Start of TASK DATA

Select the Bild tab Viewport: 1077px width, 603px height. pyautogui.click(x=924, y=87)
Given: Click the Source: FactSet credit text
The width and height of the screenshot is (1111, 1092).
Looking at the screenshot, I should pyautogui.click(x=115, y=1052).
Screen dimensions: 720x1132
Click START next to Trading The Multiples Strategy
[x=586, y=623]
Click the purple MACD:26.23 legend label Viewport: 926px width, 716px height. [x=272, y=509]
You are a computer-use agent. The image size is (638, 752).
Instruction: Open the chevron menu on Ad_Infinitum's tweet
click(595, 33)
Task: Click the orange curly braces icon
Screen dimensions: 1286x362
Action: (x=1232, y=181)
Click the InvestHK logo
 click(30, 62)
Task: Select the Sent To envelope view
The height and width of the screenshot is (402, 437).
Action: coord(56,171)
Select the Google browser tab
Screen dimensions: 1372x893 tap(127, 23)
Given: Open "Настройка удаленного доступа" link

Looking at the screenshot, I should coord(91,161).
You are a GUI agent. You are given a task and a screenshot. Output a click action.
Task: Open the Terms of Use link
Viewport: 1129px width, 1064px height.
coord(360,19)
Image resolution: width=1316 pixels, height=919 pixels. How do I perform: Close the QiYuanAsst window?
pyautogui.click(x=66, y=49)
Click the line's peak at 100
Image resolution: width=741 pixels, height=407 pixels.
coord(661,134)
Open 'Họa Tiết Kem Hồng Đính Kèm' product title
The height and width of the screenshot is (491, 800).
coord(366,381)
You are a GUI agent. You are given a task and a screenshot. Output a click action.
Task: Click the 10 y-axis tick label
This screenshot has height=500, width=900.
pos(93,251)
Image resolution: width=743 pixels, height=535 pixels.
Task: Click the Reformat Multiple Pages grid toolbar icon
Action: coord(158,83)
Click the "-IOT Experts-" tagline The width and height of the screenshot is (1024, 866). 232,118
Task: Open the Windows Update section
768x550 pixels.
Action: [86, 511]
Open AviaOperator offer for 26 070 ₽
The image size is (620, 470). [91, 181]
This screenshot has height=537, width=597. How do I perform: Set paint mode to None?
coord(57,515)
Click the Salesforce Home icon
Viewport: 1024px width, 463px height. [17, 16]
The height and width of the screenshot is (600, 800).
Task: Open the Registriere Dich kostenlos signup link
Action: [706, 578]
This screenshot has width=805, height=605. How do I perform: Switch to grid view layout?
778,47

End of TASK DATA

» **REQUIRED WORK**
Nothing in the data may be left out; copy every line exactly.

» **TASK RESULT**
Select the Bild tab Viewport: 1077px width, 603px height. pyautogui.click(x=924, y=87)
Given: Click the Source: FactSet credit text
The width and height of the screenshot is (1111, 1092).
Looking at the screenshot, I should pyautogui.click(x=115, y=1052).
Screen dimensions: 720x1132
Click START next to Trading The Multiples Strategy
[x=586, y=623]
Click the purple MACD:26.23 legend label Viewport: 926px width, 716px height. [x=272, y=509]
You are a computer-use agent. The image size is (638, 752).
Instruction: Open the chevron menu on Ad_Infinitum's tweet
click(595, 33)
Task: Click the orange curly braces icon
Screen dimensions: 1286x362
Action: (x=1232, y=181)
Click the InvestHK logo
 click(30, 62)
Task: Select the Sent To envelope view
The height and width of the screenshot is (402, 437).
Action: coord(56,171)
Select the Google browser tab
Screen dimensions: 1372x893 tap(127, 23)
Given: Open "Настройка удаленного доступа" link

Looking at the screenshot, I should coord(91,161).
You are a GUI agent. You are given a task and a screenshot. Output a click action.
Task: Open the Terms of Use link
Viewport: 1129px width, 1064px height.
coord(360,19)
Image resolution: width=1316 pixels, height=919 pixels. How do I perform: Close the QiYuanAsst window?
pyautogui.click(x=66, y=49)
Click the line's peak at 100
Image resolution: width=741 pixels, height=407 pixels.
coord(661,134)
Open 'Họa Tiết Kem Hồng Đính Kèm' product title
The height and width of the screenshot is (491, 800).
coord(366,381)
You are a GUI agent. You are given a task and a screenshot. Output a click action.
Task: Click the 10 y-axis tick label
This screenshot has height=500, width=900.
pos(93,251)
Image resolution: width=743 pixels, height=535 pixels.
Task: Click the Reformat Multiple Pages grid toolbar icon
Action: coord(158,83)
Click the "-IOT Experts-" tagline The width and height of the screenshot is (1024, 866). 232,118
Task: Open the Windows Update section
768x550 pixels.
Action: [86, 511]
Open AviaOperator offer for 26 070 ₽
The image size is (620, 470). [91, 181]
This screenshot has height=537, width=597. How do I perform: Set paint mode to None?
coord(57,515)
Click the Salesforce Home icon
Viewport: 1024px width, 463px height. [17, 16]
The height and width of the screenshot is (600, 800).
Task: Open the Registriere Dich kostenlos signup link
Action: [706, 578]
This screenshot has width=805, height=605. How do I perform: Switch to grid view layout?
778,47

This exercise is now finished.